The other end lB of the valve member 1 terminates within the chamber 26. The diameter of a rear portion 1C of the valve member 1 is reduced at a point within the space 22 and thus the bore 4 is of correspondingly smaller diameter than the bore 3. The bore 4 contains an 0-ring 27 that provides a seal around the circumference of the valve member 1. The pressure chamber 26 is closed at the rear by an end plug 28 and is sealed by means of an 0-ring 29 carried by the end plug 28. The end plug 28 has a threaded bore 30 and is secured in place in the valve block 18 by means of fastening screws located in the bore 30. An upper fastening screw not shown passes through the breach block 12 and corresponds to the fastening screw 17. A trigger block 31 is secured below the valve block 18 by means of fastening screws 32 passing through the trigger block and engaging respectively in the valve block 18 and the bore 30. As described in more detail below, the pressure chamber 26 is charged with air at high pressure comparable with that of the normal operating pressure of a PCP airgun, for example 80 to 100 Bar. The valve member 1 has fixed thereto a collar 2 which carries a sear pin 38 and the movement of which is limited by end faces 22A and 22B of the space 22. The sear pin 38 can engage a trigger member 6 that is pivoted about a pivot 40 mounted in the trigger block 31 and urged into engagement with an end stop 41 by means of a compression spring 42 engaging between the trigger member 6 and the trigger block 31.

The system shown in Fig 2 operates as follows. The pressure chamber 26 contains air at the high pressure already mentioned, and thus in conjunction with the valve member 1 it forms a gas spring causing the valve member 1 to be urged to the left as viewed in the drawing until the collar 2 engages the end face 22A. In the idle condition the components thus adopt the positions shown in the drawing, there being a slight play between the sear 38 and the trigger 6 to allow the latter to adopt its rest position under the influence of the spring 42. The chamber 8 is now charged with air at high pressure in the manner described above, in order to bring it to substantially the same pressure as the chamber 26.

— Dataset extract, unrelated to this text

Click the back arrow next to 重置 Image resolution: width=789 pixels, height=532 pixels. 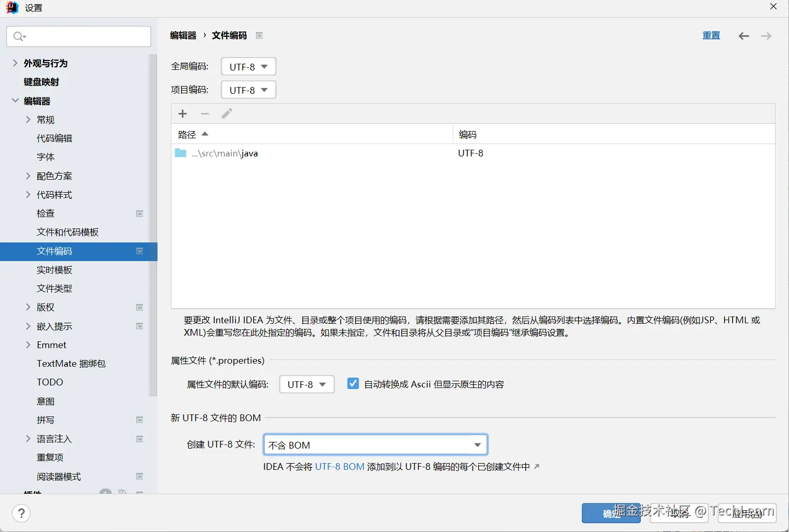pyautogui.click(x=744, y=36)
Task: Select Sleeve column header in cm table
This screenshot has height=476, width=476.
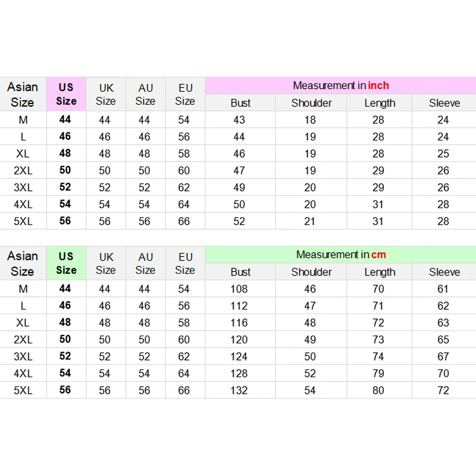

Since the diameter of the end 1A of the valve 1 is greater than that of the end lB the force thereon is correspondingly greater and the valve 1 is thus biased to the right as viewed in the drawing. The valve is held against movement by engagement of the sear pin 38 against the trigger 6. When the trigger 6 is pulled it moves anticlockwise against the force of the spring 42 and releases the sear pin 38 so that the valve member 1 can move rearwards to a position in which the end 1A is located between the transfer port 9 and the 0-ring 23 and the collar 2 is arrested by the end face 22B. Air can now pass from the chamber 8 to the barrel 11 via the transfer port 9. The difference in the diameters of the two ends of the valve member 1 is such that at the working pressure of the chambers 8 and 26 the force on the valve member is sufficient to cause it to snap rapidly into the open position. The pressure chamber 8 is isolated as described above and therefore as air is discharged therefrom the pressure drops. However, the pressure in the chamber 26 is maintained and therefore when the pressure in chamber 8 drops to a predetermined value the force acting on the end 1 B will be greater than that acting on the end 1A and the valve 1 will return to the position shown in the drawing. Upon release of the trigger 6 the chamber 8 can be recharged to its working pressure and the system is ready to fire again.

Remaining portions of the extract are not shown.